1605. Discovery of a plot for blowing up the king and parliament with gunpowder. The principal conspirators were either killed in resisting their arrest, or executed. The executions took place early in 1606.
1607. James Town, in Virginia, founded;—the earliest permanent settlement of the English in North America.
1611. Commencement of British colonization of Ulster. Institution of the order of baronets. Publication of a new translation of the Bible (our present authorized version).
1612. Death of Robert Cecil (earl of Salisbury, and chief minister of the crown), and of Prince Henry, the king’s eldest son.
1616. Sir Walter Raleigh released from the Tower. The earl and countess of Somerset convicted of procuring the murder of Sir Thomas Overbury.

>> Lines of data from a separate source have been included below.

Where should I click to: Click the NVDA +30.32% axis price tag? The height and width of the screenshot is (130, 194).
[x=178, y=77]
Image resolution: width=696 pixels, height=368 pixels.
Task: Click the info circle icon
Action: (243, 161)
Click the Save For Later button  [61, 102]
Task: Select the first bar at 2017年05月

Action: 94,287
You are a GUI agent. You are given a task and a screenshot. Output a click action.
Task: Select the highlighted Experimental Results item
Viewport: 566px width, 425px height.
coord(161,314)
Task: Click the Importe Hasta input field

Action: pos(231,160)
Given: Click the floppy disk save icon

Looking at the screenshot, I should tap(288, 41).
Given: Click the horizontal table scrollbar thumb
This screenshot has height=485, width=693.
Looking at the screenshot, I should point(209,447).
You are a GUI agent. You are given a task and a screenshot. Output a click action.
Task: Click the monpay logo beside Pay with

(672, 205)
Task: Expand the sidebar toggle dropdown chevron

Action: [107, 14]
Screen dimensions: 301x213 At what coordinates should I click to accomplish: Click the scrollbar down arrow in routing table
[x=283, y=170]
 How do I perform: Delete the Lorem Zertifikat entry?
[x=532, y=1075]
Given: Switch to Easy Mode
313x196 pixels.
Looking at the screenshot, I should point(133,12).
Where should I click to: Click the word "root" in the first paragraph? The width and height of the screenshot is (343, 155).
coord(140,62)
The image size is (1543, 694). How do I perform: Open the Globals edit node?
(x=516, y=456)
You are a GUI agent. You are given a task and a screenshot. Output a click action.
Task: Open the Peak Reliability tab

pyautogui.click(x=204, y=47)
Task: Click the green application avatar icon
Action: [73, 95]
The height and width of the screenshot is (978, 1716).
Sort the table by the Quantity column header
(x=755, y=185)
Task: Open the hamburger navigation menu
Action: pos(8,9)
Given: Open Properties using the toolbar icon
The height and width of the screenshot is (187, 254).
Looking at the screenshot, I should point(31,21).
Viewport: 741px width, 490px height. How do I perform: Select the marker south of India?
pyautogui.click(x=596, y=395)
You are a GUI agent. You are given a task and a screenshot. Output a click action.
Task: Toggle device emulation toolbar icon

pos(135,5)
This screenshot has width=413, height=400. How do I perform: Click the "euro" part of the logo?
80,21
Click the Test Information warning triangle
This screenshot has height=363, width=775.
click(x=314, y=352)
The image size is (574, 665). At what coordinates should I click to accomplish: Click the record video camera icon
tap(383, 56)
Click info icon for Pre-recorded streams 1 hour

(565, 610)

1617. Raleigh sailed to Guiana in search of a gold mine, but was unsuccessful, and on his return was committed to prison, because he had engaged in hostilities with the Spaniards, who had attacked him on his landing at St. Thomas.
1618. Raleigh executed on his former sentence.
1620. Emigration of the “Pilgrim Fathers” to New England.
1621. Parliament complained of monopolies, and prosecuted some of the monopolists. Francis Bacon, viscount St. Alban’s, convicted of bribery and corruption in the exercise of his office of Lord Chancellor. The Commons recorded in their journal that the liberties of parliament are the undoubted birthright of the subjects of England.
1622. On the dissolution of Parliament, Sir Edward Coke, Pym, and some other distinguished and patriotic members were imprisoned.